[BEGIN SUPPLIED DATA]

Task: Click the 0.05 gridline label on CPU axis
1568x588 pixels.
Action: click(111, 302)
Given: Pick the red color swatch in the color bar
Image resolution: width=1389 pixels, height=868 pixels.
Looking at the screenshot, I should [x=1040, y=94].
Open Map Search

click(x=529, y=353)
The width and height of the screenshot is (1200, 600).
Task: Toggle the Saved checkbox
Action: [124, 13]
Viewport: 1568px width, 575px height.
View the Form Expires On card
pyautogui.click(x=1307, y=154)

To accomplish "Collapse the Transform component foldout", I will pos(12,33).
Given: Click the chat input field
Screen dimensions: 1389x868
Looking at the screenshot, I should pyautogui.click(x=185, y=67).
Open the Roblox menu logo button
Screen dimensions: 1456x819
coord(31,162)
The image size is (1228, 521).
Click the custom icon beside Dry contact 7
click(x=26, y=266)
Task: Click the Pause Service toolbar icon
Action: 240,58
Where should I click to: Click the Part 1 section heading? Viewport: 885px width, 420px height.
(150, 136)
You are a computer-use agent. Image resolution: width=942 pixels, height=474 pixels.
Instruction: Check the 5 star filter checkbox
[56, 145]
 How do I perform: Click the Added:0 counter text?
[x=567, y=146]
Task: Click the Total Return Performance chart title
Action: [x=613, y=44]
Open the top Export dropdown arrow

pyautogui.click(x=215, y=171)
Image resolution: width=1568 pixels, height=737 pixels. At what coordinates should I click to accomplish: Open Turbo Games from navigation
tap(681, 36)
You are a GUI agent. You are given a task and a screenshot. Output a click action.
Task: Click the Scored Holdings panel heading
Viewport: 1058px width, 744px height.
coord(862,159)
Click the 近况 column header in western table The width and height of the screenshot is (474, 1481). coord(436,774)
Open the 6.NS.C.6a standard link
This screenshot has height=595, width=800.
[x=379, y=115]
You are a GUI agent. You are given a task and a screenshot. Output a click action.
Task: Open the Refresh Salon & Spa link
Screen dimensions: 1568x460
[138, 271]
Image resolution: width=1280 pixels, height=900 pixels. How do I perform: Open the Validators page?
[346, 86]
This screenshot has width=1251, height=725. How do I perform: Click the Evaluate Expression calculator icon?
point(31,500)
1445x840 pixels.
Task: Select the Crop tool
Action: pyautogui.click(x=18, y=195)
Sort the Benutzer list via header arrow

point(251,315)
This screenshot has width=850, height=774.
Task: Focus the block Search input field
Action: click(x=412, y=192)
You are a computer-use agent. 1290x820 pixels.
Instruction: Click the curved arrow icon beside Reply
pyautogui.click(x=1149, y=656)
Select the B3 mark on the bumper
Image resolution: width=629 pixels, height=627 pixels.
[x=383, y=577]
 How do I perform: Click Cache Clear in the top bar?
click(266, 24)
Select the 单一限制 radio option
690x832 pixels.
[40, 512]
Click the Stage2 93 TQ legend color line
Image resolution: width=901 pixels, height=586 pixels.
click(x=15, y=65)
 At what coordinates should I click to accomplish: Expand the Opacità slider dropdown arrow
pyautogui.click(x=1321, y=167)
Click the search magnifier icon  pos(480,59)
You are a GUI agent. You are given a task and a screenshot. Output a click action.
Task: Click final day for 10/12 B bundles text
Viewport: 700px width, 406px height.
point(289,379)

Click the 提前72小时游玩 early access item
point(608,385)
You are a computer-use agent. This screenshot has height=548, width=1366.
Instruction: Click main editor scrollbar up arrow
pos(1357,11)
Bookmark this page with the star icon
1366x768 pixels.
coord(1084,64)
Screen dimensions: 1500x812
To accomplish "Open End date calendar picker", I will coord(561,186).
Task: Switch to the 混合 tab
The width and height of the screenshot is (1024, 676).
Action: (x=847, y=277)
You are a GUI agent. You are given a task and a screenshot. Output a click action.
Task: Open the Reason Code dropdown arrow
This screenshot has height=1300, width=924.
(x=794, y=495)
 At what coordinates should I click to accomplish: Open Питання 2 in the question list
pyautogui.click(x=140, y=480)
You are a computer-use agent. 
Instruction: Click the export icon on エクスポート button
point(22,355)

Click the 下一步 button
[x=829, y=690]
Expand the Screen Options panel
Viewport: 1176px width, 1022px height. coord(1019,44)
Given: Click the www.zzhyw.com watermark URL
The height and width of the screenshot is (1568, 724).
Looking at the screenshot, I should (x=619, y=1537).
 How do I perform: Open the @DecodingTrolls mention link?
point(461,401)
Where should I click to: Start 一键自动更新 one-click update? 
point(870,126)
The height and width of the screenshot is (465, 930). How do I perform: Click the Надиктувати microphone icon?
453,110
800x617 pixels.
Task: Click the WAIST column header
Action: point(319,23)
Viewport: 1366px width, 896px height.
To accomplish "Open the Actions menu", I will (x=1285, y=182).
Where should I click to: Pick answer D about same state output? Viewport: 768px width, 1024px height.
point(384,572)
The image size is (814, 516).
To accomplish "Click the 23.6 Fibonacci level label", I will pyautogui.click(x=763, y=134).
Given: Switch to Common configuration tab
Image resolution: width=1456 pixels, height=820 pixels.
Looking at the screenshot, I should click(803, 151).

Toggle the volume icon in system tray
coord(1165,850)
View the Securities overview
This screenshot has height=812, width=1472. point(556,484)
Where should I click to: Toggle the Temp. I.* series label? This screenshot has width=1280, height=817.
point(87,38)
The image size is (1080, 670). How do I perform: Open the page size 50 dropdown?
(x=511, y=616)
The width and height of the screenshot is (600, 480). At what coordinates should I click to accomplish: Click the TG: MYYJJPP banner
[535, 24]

[END SUPPLIED DATA]

• [AIM OF THE EXERCISE]:
Copy out every one of the items above, line for line, without changing anything.

• [THE REPLY]:
Task: Click the 0.05 gridline label on CPU axis
1568x588 pixels.
Action: click(111, 302)
Given: Pick the red color swatch in the color bar
Image resolution: width=1389 pixels, height=868 pixels.
Looking at the screenshot, I should [x=1040, y=94].
Open Map Search

click(x=529, y=353)
The width and height of the screenshot is (1200, 600).
Task: Toggle the Saved checkbox
Action: [124, 13]
Viewport: 1568px width, 575px height.
View the Form Expires On card
pyautogui.click(x=1307, y=154)

To accomplish "Collapse the Transform component foldout", I will pos(12,33).
Given: Click the chat input field
Screen dimensions: 1389x868
Looking at the screenshot, I should pyautogui.click(x=185, y=67).
Open the Roblox menu logo button
Screen dimensions: 1456x819
coord(31,162)
The image size is (1228, 521).
Click the custom icon beside Dry contact 7
click(x=26, y=266)
Task: Click the Pause Service toolbar icon
Action: 240,58
Where should I click to: Click the Part 1 section heading? Viewport: 885px width, 420px height.
(150, 136)
You are a computer-use agent. Image resolution: width=942 pixels, height=474 pixels.
Instruction: Check the 5 star filter checkbox
[56, 145]
 How do I perform: Click the Added:0 counter text?
[x=567, y=146]
Task: Click the Total Return Performance chart title
Action: [x=613, y=44]
Open the top Export dropdown arrow

pyautogui.click(x=215, y=171)
Image resolution: width=1568 pixels, height=737 pixels. At what coordinates should I click to accomplish: Open Turbo Games from navigation
tap(681, 36)
You are a GUI agent. You are given a task and a screenshot. Output a click action.
Task: Click the Scored Holdings panel heading
Viewport: 1058px width, 744px height.
coord(862,159)
Click the 近况 column header in western table The width and height of the screenshot is (474, 1481). coord(436,774)
Open the 6.NS.C.6a standard link
This screenshot has height=595, width=800.
[x=379, y=115]
You are a GUI agent. You are given a task and a screenshot. Output a click action.
Task: Open the Refresh Salon & Spa link
Screen dimensions: 1568x460
[138, 271]
Image resolution: width=1280 pixels, height=900 pixels. How do I perform: Open the Validators page?
[346, 86]
This screenshot has width=1251, height=725. How do I perform: Click the Evaluate Expression calculator icon?
point(31,500)
1445x840 pixels.
Task: Select the Crop tool
Action: pyautogui.click(x=18, y=195)
Sort the Benutzer list via header arrow

point(251,315)
This screenshot has width=850, height=774.
Task: Focus the block Search input field
Action: click(x=412, y=192)
You are a computer-use agent. 1290x820 pixels.
Instruction: Click the curved arrow icon beside Reply
pyautogui.click(x=1149, y=656)
Select the B3 mark on the bumper
Image resolution: width=629 pixels, height=627 pixels.
[x=383, y=577]
 How do I perform: Click Cache Clear in the top bar?
click(266, 24)
Select the 单一限制 radio option
690x832 pixels.
[40, 512]
Click the Stage2 93 TQ legend color line
Image resolution: width=901 pixels, height=586 pixels.
click(x=15, y=65)
 At what coordinates should I click to accomplish: Expand the Opacità slider dropdown arrow
pyautogui.click(x=1321, y=167)
Click the search magnifier icon  pos(480,59)
You are a GUI agent. You are given a task and a screenshot. Output a click action.
Task: Click final day for 10/12 B bundles text
Viewport: 700px width, 406px height.
point(289,379)

Click the 提前72小时游玩 early access item
point(608,385)
You are a computer-use agent. This screenshot has height=548, width=1366.
Instruction: Click main editor scrollbar up arrow
pos(1357,11)
Bookmark this page with the star icon
1366x768 pixels.
coord(1084,64)
Screen dimensions: 1500x812
To accomplish "Open End date calendar picker", I will coord(561,186).
Task: Switch to the 混合 tab
The width and height of the screenshot is (1024, 676).
Action: (x=847, y=277)
You are a GUI agent. You are given a task and a screenshot. Output a click action.
Task: Open the Reason Code dropdown arrow
This screenshot has height=1300, width=924.
(x=794, y=495)
 At what coordinates should I click to accomplish: Open Питання 2 in the question list
pyautogui.click(x=140, y=480)
You are a computer-use agent. 
Instruction: Click the export icon on エクスポート button
point(22,355)

Click the 下一步 button
[x=829, y=690]
Expand the Screen Options panel
Viewport: 1176px width, 1022px height. coord(1019,44)
Given: Click the www.zzhyw.com watermark URL
The height and width of the screenshot is (1568, 724).
Looking at the screenshot, I should (x=619, y=1537).
 How do I perform: Open the @DecodingTrolls mention link?
point(461,401)
Where should I click to: Start 一键自动更新 one-click update? 
point(870,126)
The height and width of the screenshot is (465, 930). How do I perform: Click the Надиктувати microphone icon?
453,110
800x617 pixels.
Task: Click the WAIST column header
Action: point(319,23)
Viewport: 1366px width, 896px height.
To accomplish "Open the Actions menu", I will (x=1285, y=182).
Where should I click to: Pick answer D about same state output? Viewport: 768px width, 1024px height.
point(384,572)
The image size is (814, 516).
To accomplish "Click the 23.6 Fibonacci level label", I will pyautogui.click(x=763, y=134).
Given: Switch to Common configuration tab
Image resolution: width=1456 pixels, height=820 pixels.
Looking at the screenshot, I should click(803, 151).

Toggle the volume icon in system tray
coord(1165,850)
View the Securities overview
This screenshot has height=812, width=1472. point(556,484)
Where should I click to: Toggle the Temp. I.* series label? This screenshot has width=1280, height=817.
point(87,38)
The image size is (1080, 670). How do I perform: Open the page size 50 dropdown?
(x=511, y=616)
The width and height of the screenshot is (600, 480). At what coordinates should I click to accomplish: Click the TG: MYYJJPP banner
[535, 24]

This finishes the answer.